Madam Speaker, I am delighted to take part in today's debate on Motion No. 243, sponsored by my friend and hardworking colleague, the member for Guelph-Wellington, which calls on the government to develop a plan of action to counter the underground economy in Canada.
Participation in the underground economy and tax evasion represent significant loss of revenues to both federal and provincial governments. A precise estimate of the underground economy is not possible.
However, the most commonly accepted estimates of the size of the underground economy place it in a range of 10 per cent to 20 per cent of the GDP. That implies an economy of illegally hidden activities that is larger than the entire economy of Alberta and places the size of Canada's underground economy in a range of $75 billion to more than $150 billion.
Since taxes of all types represent nearly half of Canada's reported economy, this could represent a loss of anywhere from $35 billion to $75 billion every year. It also poses a serious threat to Canada's tax system which is based on self-assessment and voluntary compliance. This is not a victimless crime.
According to Revenue Canada, some of the causes of underground activity are recession, high tax levels, perception that government squanders tax dollars, perception of unfairness, high regulatory burdens, particularly for small business, perception that there is a low risk of being cause, perceived high cost of compliance and declining real incomes.
While too many Canadians will continue to view any of the above as legitimate reasons to continue operating in the underground economy, the fact remains we all need to be reminded of the implications of the underground economy to the country and to the Canadian way of live.
Huge revenue losses have many long reaching effects on the systems and programs that we take for granted.
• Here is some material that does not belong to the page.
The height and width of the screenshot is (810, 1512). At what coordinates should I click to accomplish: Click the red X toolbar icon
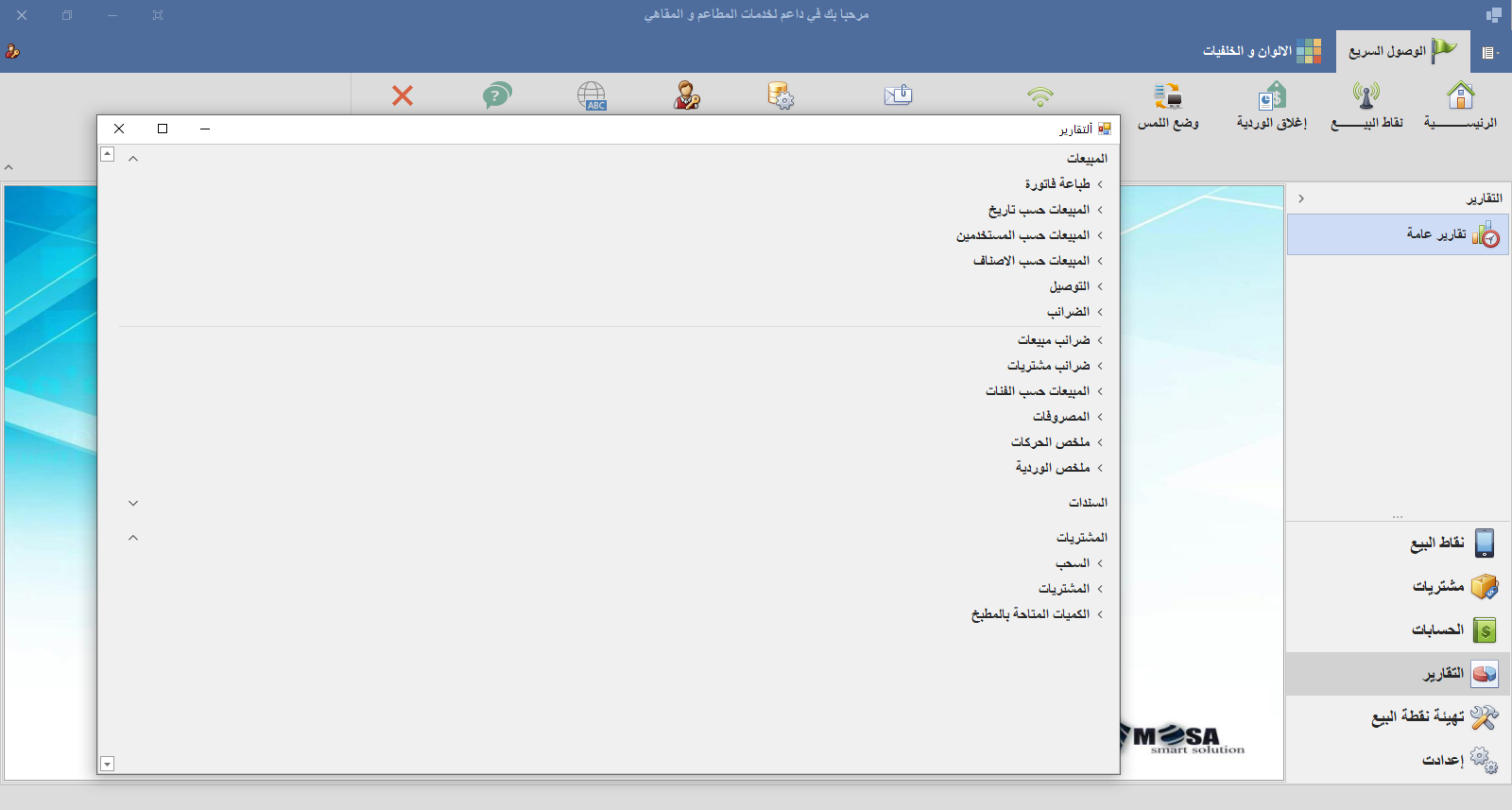pyautogui.click(x=403, y=95)
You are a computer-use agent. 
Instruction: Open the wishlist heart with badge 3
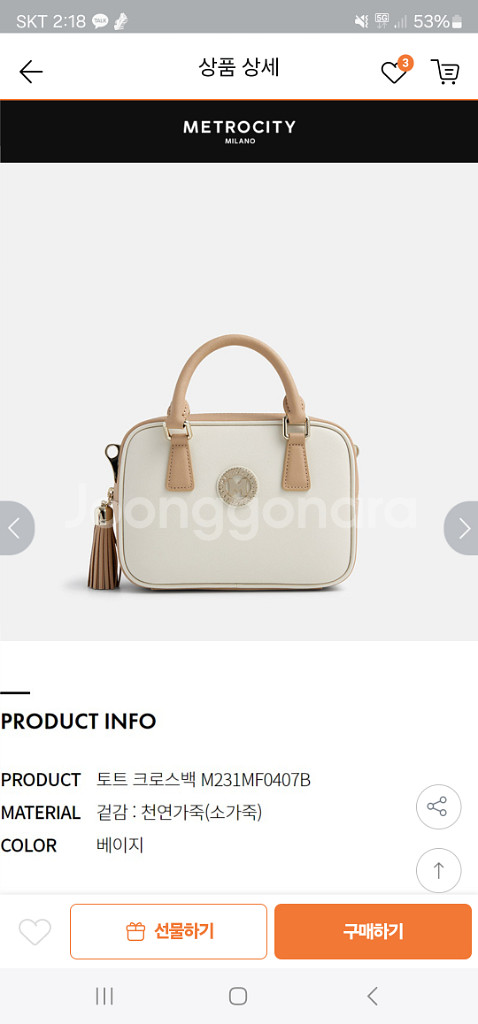[x=396, y=71]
For example, essential programs and services are at risk. An unfair burden is placed on honest Canadians. Unfair competition occurs. Unfair access to tax credits and other social programs takes place and we are left with a legacy of higher deficit and a larger debt.
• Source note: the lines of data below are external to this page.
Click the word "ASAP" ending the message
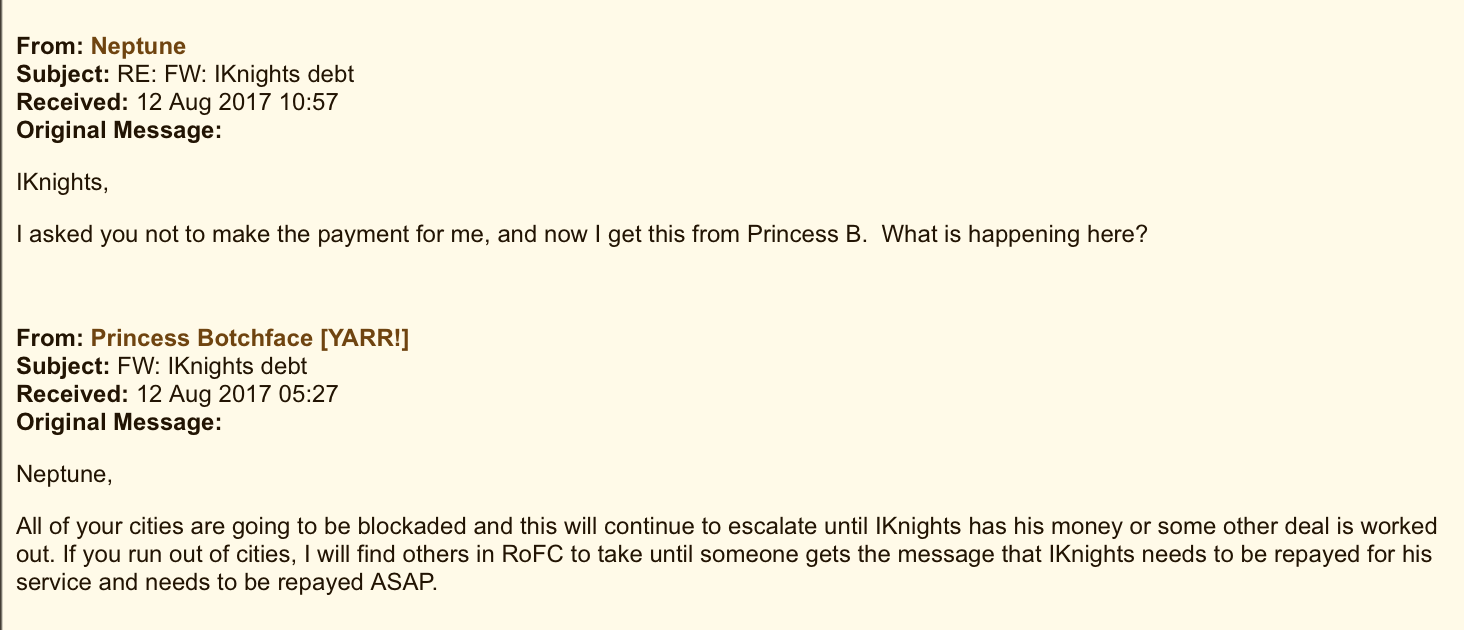 [409, 582]
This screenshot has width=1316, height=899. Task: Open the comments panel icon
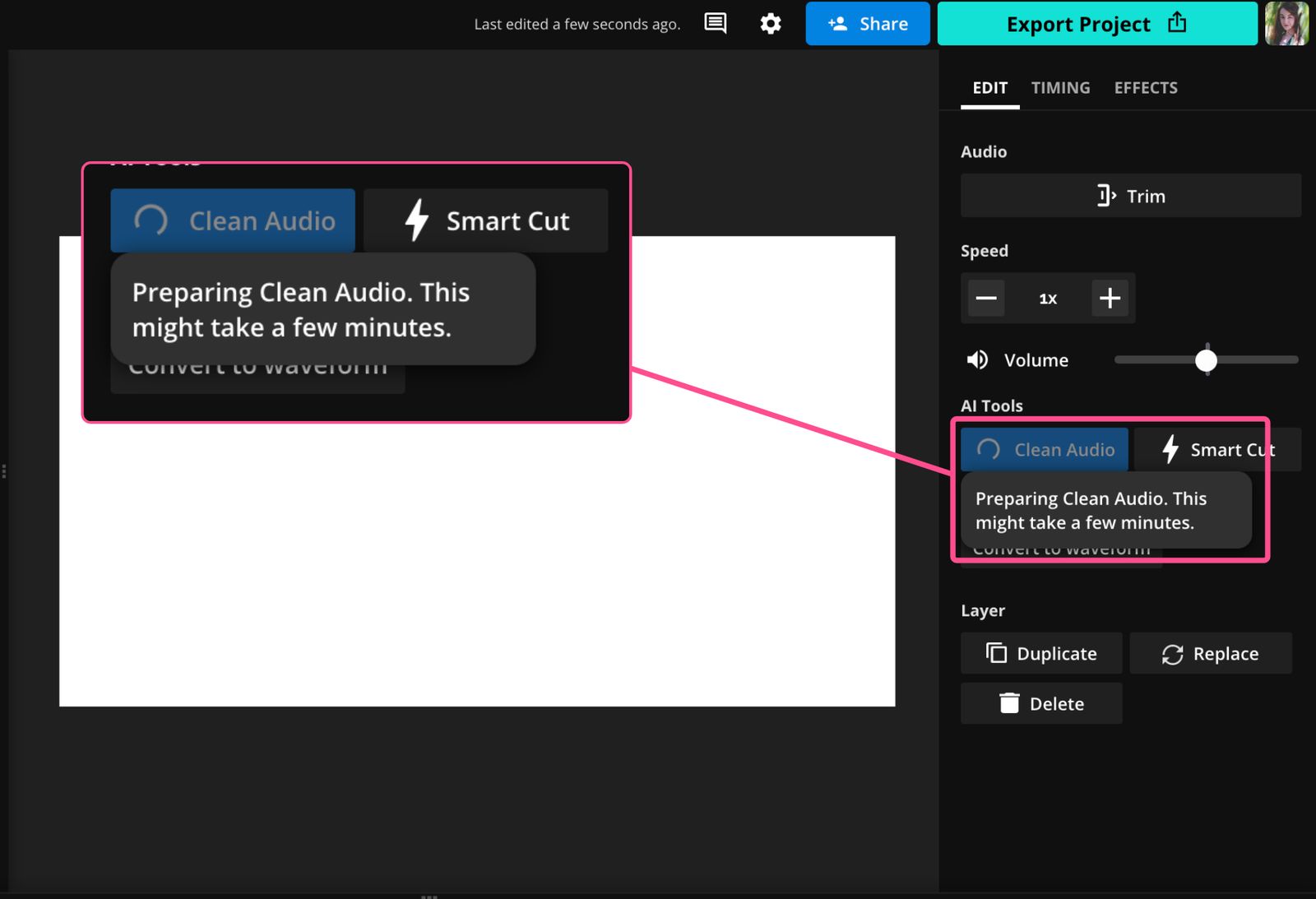[x=715, y=23]
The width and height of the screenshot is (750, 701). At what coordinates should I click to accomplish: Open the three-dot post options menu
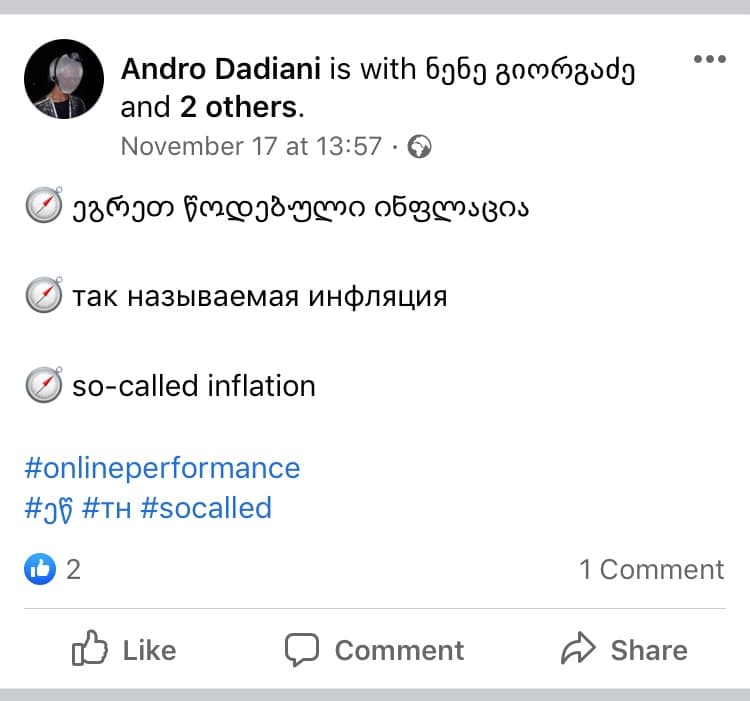pos(710,59)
In November 1993 Revenue Canada concluded that the problem of the underground economy was so severe that its approach to solving the problem at hand must be different from the methods that have been historically employed.
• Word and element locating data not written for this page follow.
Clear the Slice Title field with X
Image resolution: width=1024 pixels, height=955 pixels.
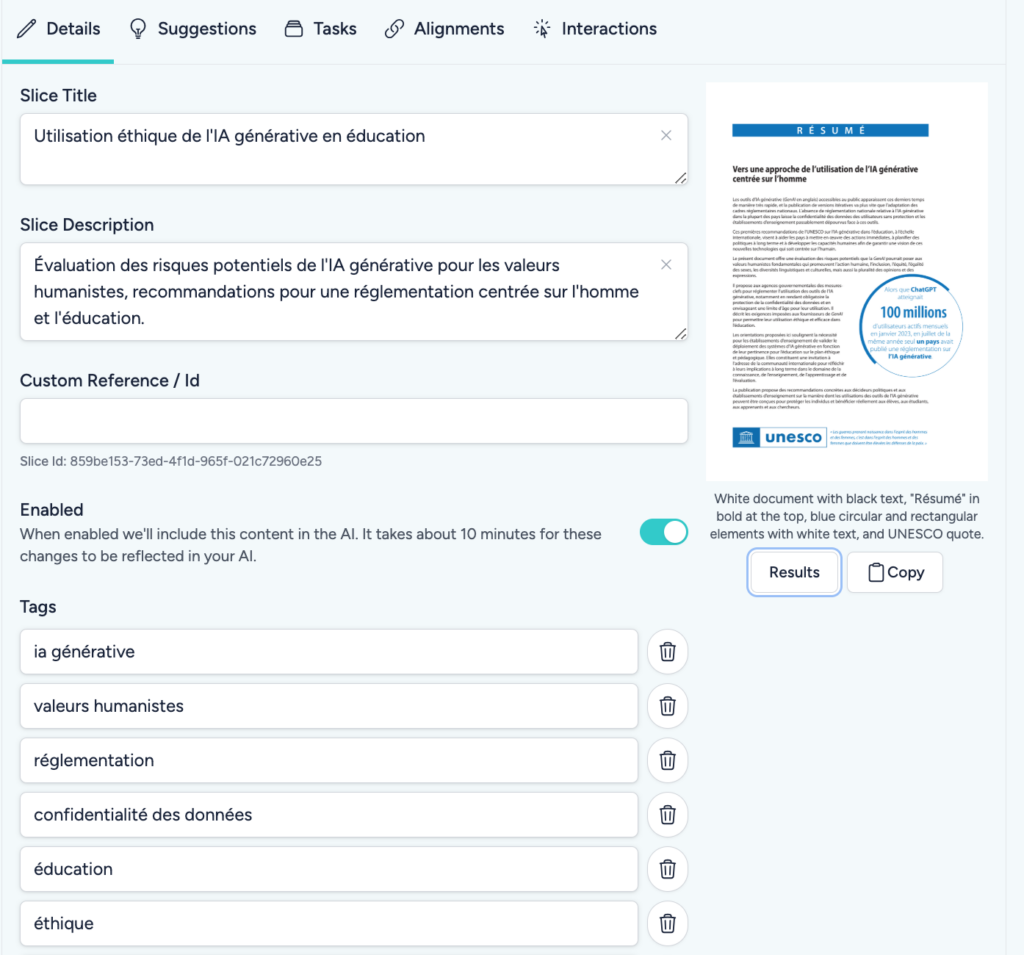(x=666, y=136)
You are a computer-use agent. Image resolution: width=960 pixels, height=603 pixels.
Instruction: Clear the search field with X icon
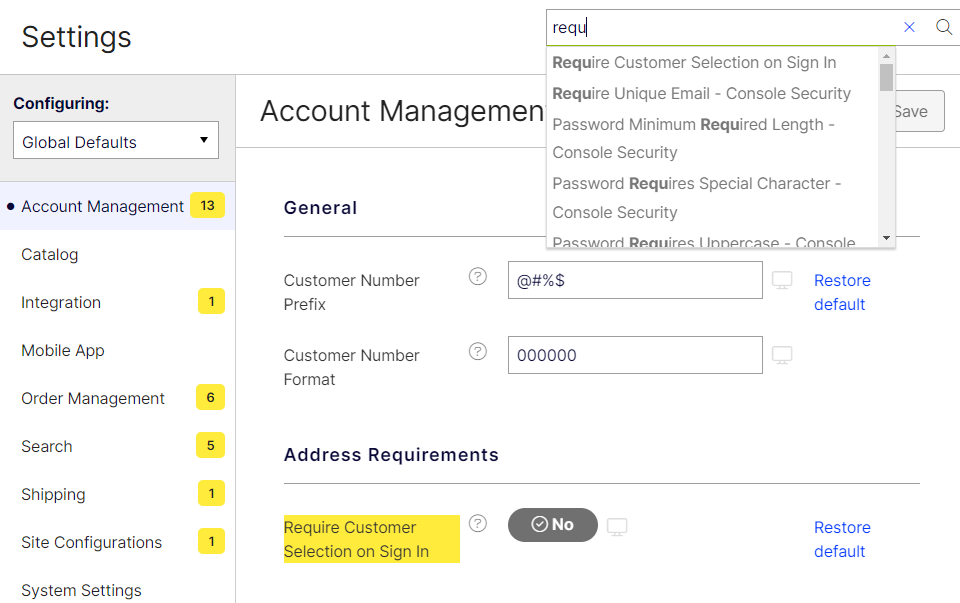pos(909,27)
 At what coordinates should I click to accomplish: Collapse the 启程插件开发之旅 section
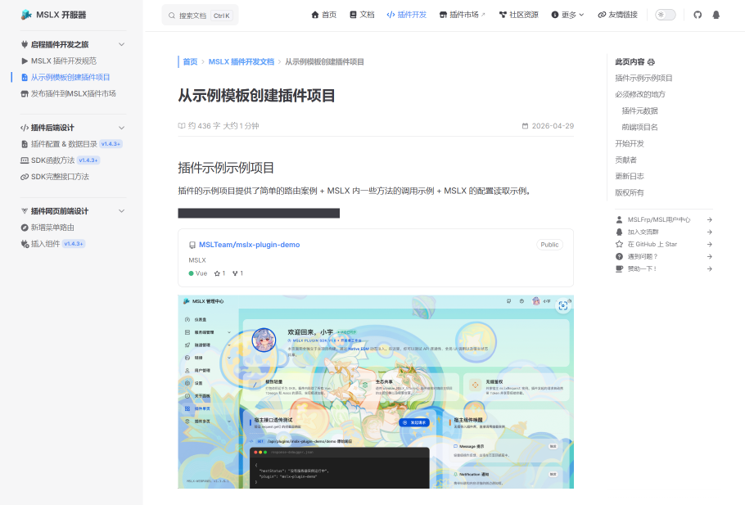coord(121,44)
In launching its underground economy initiative, the department chose to concentrate on the following three strategies: encouragement through education efforts of the underground economy to rejoin the legitimate economy, promoting voluntary compliance, and taking responsible enforcement action.
Under this strategy the department has been conducting a risk assessment to target its enforcement activities on identified areas of non-compliance and on files that are identified as high risk.
The department has also entered into co-operation agreements with all the provinces to exchange information, share audit strategies and co-ordinate audit and enforcement activities.
As part of its efforts to rehabilitate sectors that it has targeted as prone to non-compliance, Revenue Canada has consulted with more than 240 industry and professional groups to seek input from those concerned about underground economic activity.
While no single action is likely to markedly reduce the size of the underground economy in Canada, a series of actions to accompany Revenue Canada's initiative might prove to be more helpful.
For example, I believe we must attempt to link taxes more closely with the actual benefits enjoyed by taxpayers, who are more likely to comply when they can readily identify the direct benefit to them of the tax.
There is also much evidence that compliance, particularly for the small business sector, needs to be kept as simple as possible. This is a major issue for the GST and is related in part to a narrower base for the tax, a base which excludes some items and includes others.
This issue is even more important in provinces which have maintained a PST base that differs from that of the GST. The April 23, 1996 harmonization memorandum of understanding between the federal government and New Brunswick, Nova Scotia and Newfoundland suggests that we can make real progress in this area, but there still is work ahead before we can ever claim to have a truly harmonized tax system in Canada from coast to coast.
There is fairly good evidence that the underground economy in Canada has grown considerably in absolute size and relative to total economic activity. With this in mind, there is also a very good argument to devote more resources to the task of obtaining a better understanding of the underground economy's role in this country and the factors contributing to its growth.
I believe it is crucial that we not expend all our energies in merely attacking the symptoms of this very serious problem. To ensure success we must use creativity in addressing its underlying causes.